Children of Denial

photo of Larry Grant
Elder Larry Grant

with Elder Larry Grant

  • Elder-in-Residence, First Nations House of Learning, UBC
  • Language and cultural consultant, Musqueam Nation

21 March 2016
at the University of Victoria

During this talk, Elder Larry Grant will reflect on his challenges growing up of Musqueam and Chinese ancestry. He will discuss how self-respect, identity, and human rights have been denied to Indigenous children through government legislation, and how social issues such as these continue to exist today.

The official trailer for All Our Father’s Relations, a documentary film that he is participating in along with his siblings, will be screened as well.   

About Larry Grant

Elder Larry Grant was born and raised in Musqueam traditional territory by a traditional hən̓q̓əmin̓əm̓ speaking Musqueam family. Larry’s father came from the Guangdong province of China, and worked on one of the Chinese market gardens formerly at Musqueam Indian Reserve 2. After 4 decades as a tradesman, Larry enrolled in the First Nations and Endangered Languages Program at UBC, which awoke his memory of the embedded value that the hən̓q̓əmin̓əm̓ language has to self-identity, kinship, culture, territory, and history prior to European contact. He is presently assisting in revitalizing hən̓q̓əmin̓əm̓ in the Musqueam Language and Culture Department, and co-teaching the introductory hən̓q̓əmin̓əm̓ course as an Adjunct Professor in the First Nations and Endangered Languages Program.
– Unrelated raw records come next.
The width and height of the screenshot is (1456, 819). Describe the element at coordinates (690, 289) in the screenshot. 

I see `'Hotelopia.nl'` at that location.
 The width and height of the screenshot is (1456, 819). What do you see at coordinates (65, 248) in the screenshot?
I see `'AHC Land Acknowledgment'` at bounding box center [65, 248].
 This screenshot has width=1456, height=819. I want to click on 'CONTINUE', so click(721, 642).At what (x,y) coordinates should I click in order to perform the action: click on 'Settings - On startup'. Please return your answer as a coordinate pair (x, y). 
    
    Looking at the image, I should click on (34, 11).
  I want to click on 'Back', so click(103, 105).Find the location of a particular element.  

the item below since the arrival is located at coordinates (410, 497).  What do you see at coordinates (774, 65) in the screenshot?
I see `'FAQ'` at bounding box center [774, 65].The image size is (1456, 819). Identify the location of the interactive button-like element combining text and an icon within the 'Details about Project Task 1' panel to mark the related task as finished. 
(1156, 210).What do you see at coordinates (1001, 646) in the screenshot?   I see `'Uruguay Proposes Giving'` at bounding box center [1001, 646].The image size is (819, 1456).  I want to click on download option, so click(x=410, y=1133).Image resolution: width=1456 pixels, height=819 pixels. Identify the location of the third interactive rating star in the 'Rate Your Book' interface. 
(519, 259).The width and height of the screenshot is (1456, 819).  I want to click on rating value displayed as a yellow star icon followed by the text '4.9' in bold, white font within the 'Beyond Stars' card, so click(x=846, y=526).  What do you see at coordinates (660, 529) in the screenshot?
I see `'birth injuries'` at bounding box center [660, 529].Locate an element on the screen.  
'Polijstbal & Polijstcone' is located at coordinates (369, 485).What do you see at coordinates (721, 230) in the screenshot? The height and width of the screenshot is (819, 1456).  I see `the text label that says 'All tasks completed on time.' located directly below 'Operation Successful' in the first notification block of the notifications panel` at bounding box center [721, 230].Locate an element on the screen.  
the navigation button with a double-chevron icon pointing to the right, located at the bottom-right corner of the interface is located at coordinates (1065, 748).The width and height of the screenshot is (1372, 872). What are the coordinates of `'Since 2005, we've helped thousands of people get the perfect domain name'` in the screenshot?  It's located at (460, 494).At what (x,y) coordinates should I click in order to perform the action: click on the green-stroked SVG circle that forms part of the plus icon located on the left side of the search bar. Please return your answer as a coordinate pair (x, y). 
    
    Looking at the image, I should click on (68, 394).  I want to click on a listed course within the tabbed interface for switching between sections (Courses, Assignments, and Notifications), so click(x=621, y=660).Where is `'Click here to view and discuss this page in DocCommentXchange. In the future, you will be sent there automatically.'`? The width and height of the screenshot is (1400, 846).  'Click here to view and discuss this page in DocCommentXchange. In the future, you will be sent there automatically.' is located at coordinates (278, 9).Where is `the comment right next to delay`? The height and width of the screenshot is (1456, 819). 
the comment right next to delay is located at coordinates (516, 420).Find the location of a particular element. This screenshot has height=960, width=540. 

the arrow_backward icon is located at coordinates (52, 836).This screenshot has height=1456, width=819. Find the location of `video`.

Larry is the Elder-in-Residence at UBC’s First Nations House of Learning. He is a Faculty Fellow at St. John’s College, and the inaugural Honorary Life Fellow for Green College. In 2010, he received the Alumni Award of Distinction from Vancouver Community College, and in 2014, he became an Honorary Graduate from UBC’s Native Indian Teacher Education Program.

Presented in Memory of Neil Burton (1941-2010)

A long-time advocate for closer Asia-Canada relations, Neil went to China as part of the first Canada-China student exchange in 1973. He lived in China for eight years and then in Japan for eighteen years before returning to Canada in 1990. Neil taught at Sophia University, the University of Toronto and at UVic. A commemorative fund has been established in honour of Neil’s many contributions.